Nissan Gravite: Sete Lugares, Zero Emoção
A Nissan sempre oscilou entre o racional e o esquecível. O novo SUV de sete lugares Gravite não tenta fugir a essa imagem; pelo contrário, aprofunda-a ainda mais. Este é um carro para quem faz contas ao espaço em metros cúbicos e lugares por euro, não para quem valoriza dinâmica em curva ou o requinte dos materiais do tablier.
Com o Gravite, a Nissan aponta aos mercados emergentes, onde o tamanho da família pesa mais do que qualquer desejo de aceleração entusiasmante. A praticidade vence. A emoção fica à porta.
Construído para poupar
Debaixo do capot não há vestígios de ambição futurista. O que se encontra é engenharia de outros tempos, quando a injeção eletrónica ainda era novidade. O Gravite assenta na plataforma CMF A+ desenvolvida pela aliança Renault Nissan. A mesma base serve o Renault Triber e o Nissan Magnite, o que diz quase tudo sobre o objetivo do projeto.
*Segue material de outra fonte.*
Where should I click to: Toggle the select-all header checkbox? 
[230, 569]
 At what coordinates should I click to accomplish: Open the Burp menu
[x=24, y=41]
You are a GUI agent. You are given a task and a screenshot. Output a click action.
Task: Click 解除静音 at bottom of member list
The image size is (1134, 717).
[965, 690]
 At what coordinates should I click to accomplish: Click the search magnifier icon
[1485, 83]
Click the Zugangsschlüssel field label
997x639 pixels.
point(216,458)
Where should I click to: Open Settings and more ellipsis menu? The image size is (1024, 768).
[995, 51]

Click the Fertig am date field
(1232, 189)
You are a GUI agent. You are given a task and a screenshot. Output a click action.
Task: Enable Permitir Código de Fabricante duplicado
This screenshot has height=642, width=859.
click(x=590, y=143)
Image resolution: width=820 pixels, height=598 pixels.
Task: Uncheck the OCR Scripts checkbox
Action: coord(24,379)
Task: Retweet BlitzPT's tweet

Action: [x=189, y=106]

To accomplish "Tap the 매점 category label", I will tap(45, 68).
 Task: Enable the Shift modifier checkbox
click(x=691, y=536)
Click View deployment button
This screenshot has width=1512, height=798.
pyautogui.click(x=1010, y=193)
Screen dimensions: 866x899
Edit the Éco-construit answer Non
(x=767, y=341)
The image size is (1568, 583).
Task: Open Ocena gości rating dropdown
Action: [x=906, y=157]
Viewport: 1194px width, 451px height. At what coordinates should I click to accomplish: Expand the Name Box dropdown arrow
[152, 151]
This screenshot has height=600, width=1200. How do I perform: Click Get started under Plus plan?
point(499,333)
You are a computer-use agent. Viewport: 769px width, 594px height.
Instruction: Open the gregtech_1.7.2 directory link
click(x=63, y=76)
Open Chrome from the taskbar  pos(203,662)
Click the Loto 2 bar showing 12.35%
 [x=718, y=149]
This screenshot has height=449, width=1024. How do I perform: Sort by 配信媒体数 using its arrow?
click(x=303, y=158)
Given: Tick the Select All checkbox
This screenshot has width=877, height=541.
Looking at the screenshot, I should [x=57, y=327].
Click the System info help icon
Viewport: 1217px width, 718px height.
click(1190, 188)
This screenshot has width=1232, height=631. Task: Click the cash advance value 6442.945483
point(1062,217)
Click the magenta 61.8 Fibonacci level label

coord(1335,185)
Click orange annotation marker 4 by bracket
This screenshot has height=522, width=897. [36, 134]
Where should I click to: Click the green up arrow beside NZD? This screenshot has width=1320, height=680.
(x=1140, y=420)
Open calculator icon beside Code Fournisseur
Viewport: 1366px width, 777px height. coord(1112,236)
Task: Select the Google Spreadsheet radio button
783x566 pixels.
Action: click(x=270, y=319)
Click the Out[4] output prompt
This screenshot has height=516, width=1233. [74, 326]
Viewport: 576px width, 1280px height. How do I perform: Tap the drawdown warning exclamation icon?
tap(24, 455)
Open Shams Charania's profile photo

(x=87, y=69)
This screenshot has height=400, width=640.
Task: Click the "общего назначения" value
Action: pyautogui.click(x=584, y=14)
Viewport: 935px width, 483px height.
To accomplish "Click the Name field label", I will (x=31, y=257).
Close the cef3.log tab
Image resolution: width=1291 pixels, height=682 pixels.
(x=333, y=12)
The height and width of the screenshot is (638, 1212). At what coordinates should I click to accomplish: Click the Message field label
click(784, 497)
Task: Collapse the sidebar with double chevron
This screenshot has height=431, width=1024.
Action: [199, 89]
A fórmula CMF A+ é um manual de controlo de custos: manter o comprimento abaixo dos quatro metros, esticar a distância entre eixos para maximizar o espaço interior, reutilizar componentes comprovados e garantir que o carro sobrevive em estradas onde o alcatrão é mais sugestão do que realidade.
O Gravite mede cerca de 3987 mm de comprimento, mas a distância entre eixos chega aos 2636 mm para acomodar três filas de bancos. O peso em vazio fica abaixo dos 1000 kg. Essa leveza não é acaso: é a única razão pela qual o motor consegue dar conta do recado.
Os números que contam
O motor é um 1.0 de três cilindros atmosférico, conhecido internamente como B4D. Debita 71 cv (53 kW) às 6250 rpm e um binário máximo de 96 Nm entre as 3400 e as 3600 rpm.
No papel, parece suficiente. Com sete pessoas a bordo, é uma lição de paciência. O progresso assemelha-se mais à deriva continental do que a aceleração. O condutor terá de dialogar frequentemente com a caixa de velocidades.
Há duas opções: manual de cinco velocidades ou automática robotizada de cinco relações (EZ Shift). Nenhuma promete emoção. Ambas garantem manutenção simples e preço baixo.
Espaço acima de tudo
O destaque é óbvio: três filas, sete lugares. O aviso também: a terceira fila serve melhor crianças ou adultos muito flexíveis.
A altura ao solo é generosa, suficiente para enfrentar passeios e estradas irregulares sem receio de danificar o cárter. No interior, dominam plásticos duros e tecidos resistentes. O habitáculo sobrevive a uma excursão de infantário, mas não ganha prémios de design. O apelo visual rivaliza com o de uma parede de betão.
A Nissan não construiu o Gravite para conquistar júris. Fez-no para satisfazer folhas de cálculo. Em muitos países asiáticos e noutras regiões em desenvolvimento, a procura por transporte acessível e espaçoso mantém-se firme. Com rivais como Mitsubishi e Suzuki a oferecerem caixas sobre rodas semelhantes, a Nissan não pode ficar de fora.
Porque a Europa não o verá
A estratégia assenta numa otimização de custos sem piedade. Os componentes existentes fazem o trabalho pesado. Sistemas avançados de assistência ao condutor só aparecem se a lei obrigar. A facilidade de manutenção vale mais do que ecrãs digitais.
Esta abordagem choca com as normas de segurança da União Europeia, tornando a homologação complexa ou demasiado cara. No Norte da Europa, espera-se bancos aquecidos, controlo de estabilidade e um arsenal de ajudas eletrónicas, não apenas um tejadilho e quatro portas.
Por cá, o equivalente mais próximo é o Dacia Jogger. Segue o mesmo conceito de transporte acessível para sete, mas cumpre as regras europeias e apresenta-se muito mais moderno.
Honesto, mas pouco inspirador
A física e a economia não fazem cedências. Um preço baixo tem sempre custos. No caso do Nissan Gravite, o preço é a ausência de emoção e de sofisticação tecnológica.
É uma máquina honesta para quem precisa de espaço acima de tudo. Para quem vem de uma mota ou anda a pé, pode até parecer luxo. Para todos os outros, é apenas aquilo para que foi criado: uma ferramenta.